[[ THE DATA open ]]

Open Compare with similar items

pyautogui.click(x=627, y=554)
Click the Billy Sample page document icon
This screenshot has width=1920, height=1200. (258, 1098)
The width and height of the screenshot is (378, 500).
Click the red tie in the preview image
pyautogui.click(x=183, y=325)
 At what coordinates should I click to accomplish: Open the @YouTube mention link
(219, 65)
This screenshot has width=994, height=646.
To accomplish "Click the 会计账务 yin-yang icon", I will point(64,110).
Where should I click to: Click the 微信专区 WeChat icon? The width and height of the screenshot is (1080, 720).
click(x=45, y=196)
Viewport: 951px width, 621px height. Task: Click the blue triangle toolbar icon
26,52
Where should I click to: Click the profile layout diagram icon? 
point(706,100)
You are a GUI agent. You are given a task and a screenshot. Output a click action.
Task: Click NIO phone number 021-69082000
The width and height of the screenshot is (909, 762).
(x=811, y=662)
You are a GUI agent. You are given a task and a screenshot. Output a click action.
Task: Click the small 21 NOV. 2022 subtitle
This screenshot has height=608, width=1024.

[[ THE DATA closed ]]

◆ **WHAT TO DO**
All of the data above needs to be set down again exactly. Include every line.

◆ **EXERCISE ANSWER**
Open Compare with similar items

pyautogui.click(x=627, y=554)
Click the Billy Sample page document icon
This screenshot has width=1920, height=1200. (258, 1098)
The width and height of the screenshot is (378, 500).
Click the red tie in the preview image
pyautogui.click(x=183, y=325)
 At what coordinates should I click to accomplish: Open the @YouTube mention link
(219, 65)
This screenshot has width=994, height=646.
To accomplish "Click the 会计账务 yin-yang icon", I will point(64,110).
Where should I click to: Click the 微信专区 WeChat icon? The width and height of the screenshot is (1080, 720).
click(x=45, y=196)
Viewport: 951px width, 621px height. Task: Click the blue triangle toolbar icon
26,52
Where should I click to: Click the profile layout diagram icon? 
point(706,100)
You are a GUI agent. You are given a task and a screenshot. Output a click action.
Task: Click NIO phone number 021-69082000
The width and height of the screenshot is (909, 762).
(x=811, y=662)
You are a GUI agent. You are given a task and a screenshot. Output a click action.
Task: Click the small 21 NOV. 2022 subtitle
This screenshot has height=608, width=1024.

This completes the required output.